General Information about an Honours Degree
As an Honours student you become a member of the School and a valued colleague. You will spend most of your time as part of a research group sharing goals, triumphs, disappointments and all of the other things that are part of the adventure of scientific research. For the first time, you become responsible for the outcome of your own scientific work. Honours students also partake in all aspects of the social life of the School. You will form friendships and professional associations that could last a lifetime.
The Honours degree gives students a thorough training in scientific method and a detailed insight into the area of research that they pursue. The scientific approach to problem solving, maturity and self-discipline gained during the Honours year equips them for a wide variety of careers. Many of our students elect to continue in the research domain by enrolling in the School's PhD programs. However, the analytical and communication skills that our students acquire have led other Honours graduates into a range of different fields.
The Honours course consists of a research project and coursework. The aims of the course are:
- to provide advanced training in the principles of scientific research and in the current state of knowledge and techniques used in your chosen area of study, and
- to develop the skills required for a successful career in scientific research or related activities.
Thus, students learn to search and understand literature relevant to their chosen discipline, to formulate and assess research proposals, to design, evaluate and present scientific experiments, and to develop written and verbal communication skills.
In the first weeks of your Honours year, you are:
- introduced to administrative and safety aspects of work in the School, and
- starting your research project, reading literature relevant to the project and becoming familiar with the research environment.
Each discipline specific Honours course involves course work and research project components. Performance in all parts of the course will be assessed. A poor performance in one component cannot easily be overcome and students should ensure that they balance their efforts in the project and course work.
Time management is an important issue. At certain times of the year, formal study as part of the course work takes precedence, while at other times the student will be involved full-time in research and thesis preparation. The deadline for submission of project reports is firm, and students need to plan and pace their progress in the latter part of the year to meet this deadline.
Each student carries out a research project. At the end of the year the project is written up as a report using a form similar to that required for publication of research data.
As one of the goals of the course is developing expertise in scientific writing, supervisors assist students with report planning and writing at early draft stages, but the final preparation and finished product is the sole responsibility of the student.
Assessment is based on how the student defines the problem, designs and carries out relevant experiments and interprets the results.

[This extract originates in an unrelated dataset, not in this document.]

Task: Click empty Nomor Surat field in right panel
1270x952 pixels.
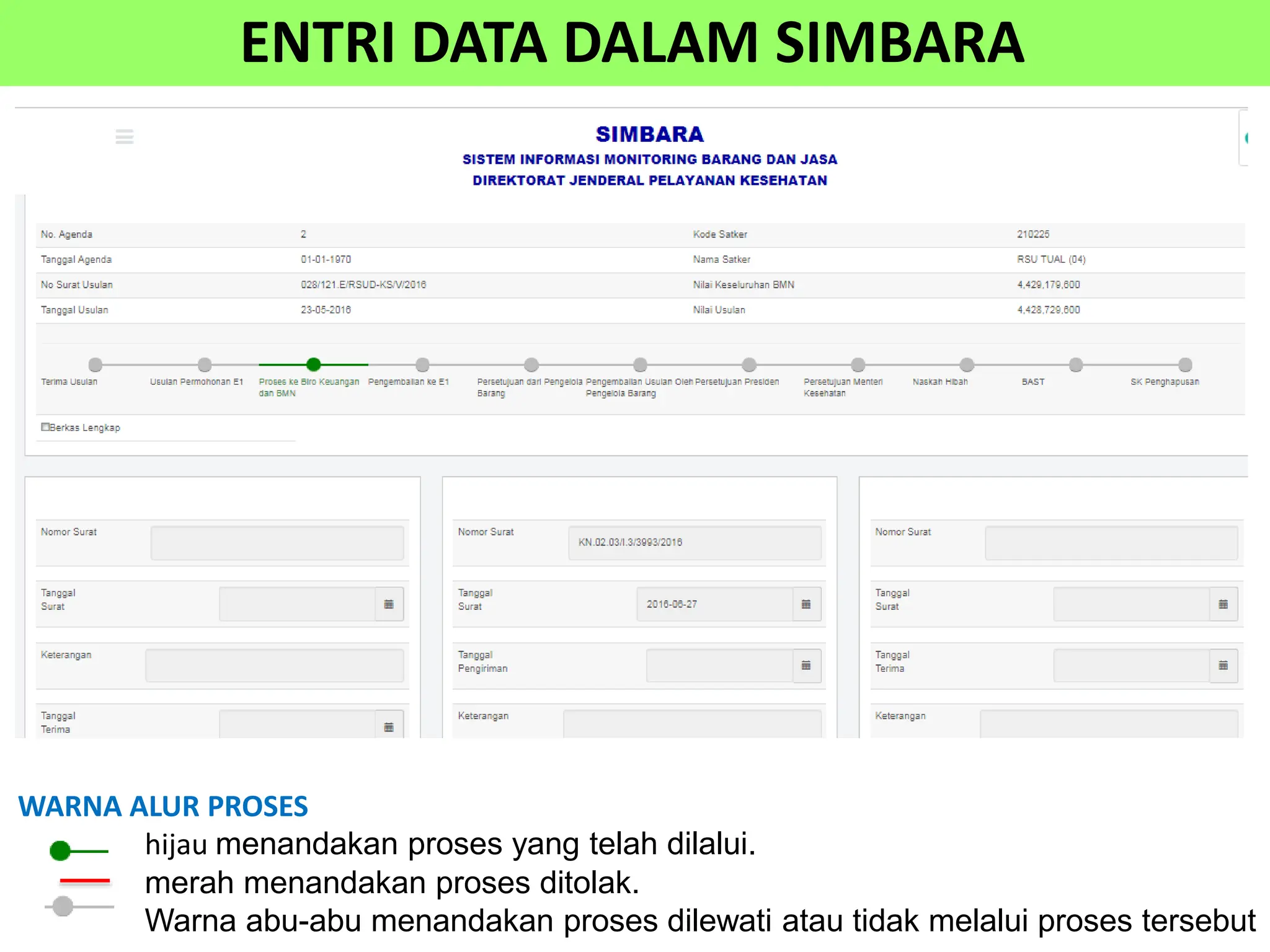Action: click(1111, 543)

The Honours grading system is not like the one used for under-graduate courses. It ranges from First Class (I) through Second Class Division A (IIA), Second Class Division B (IIB) and Third Class (III). The greatest rewards in assessment are for originality, insight, clear thinking and technical competence. These things will come through hard work and dedication, and with the guidance of your supervisor.
Your research supervisor is someone with enough expertise in your field of interest to be able to advise you about techniques, literature and so on.
Supervisors know from experience that student's inclinations and abilities differ, and they adjust their contribution accordingly. Your relationship with your supervisor is important. They should be someone you find easy to talk with and, most importantly, someone you feel you could work with and learn from.
Finally, it is your responsibility to maintain close contact with your supervisor and work out problems immediately when they arise.
The Coordinator will want to keep in touch with the progress of each student and, in particular, to offer advice and support if needed. The coordinator is there to direct the course as a whole, to oversee assessment of components, to organise and sit on all marking committees, and to assemble final reports so that the academic staff can decide on final marks and rankings. They can also help with any problems that might arise between student and supervisor.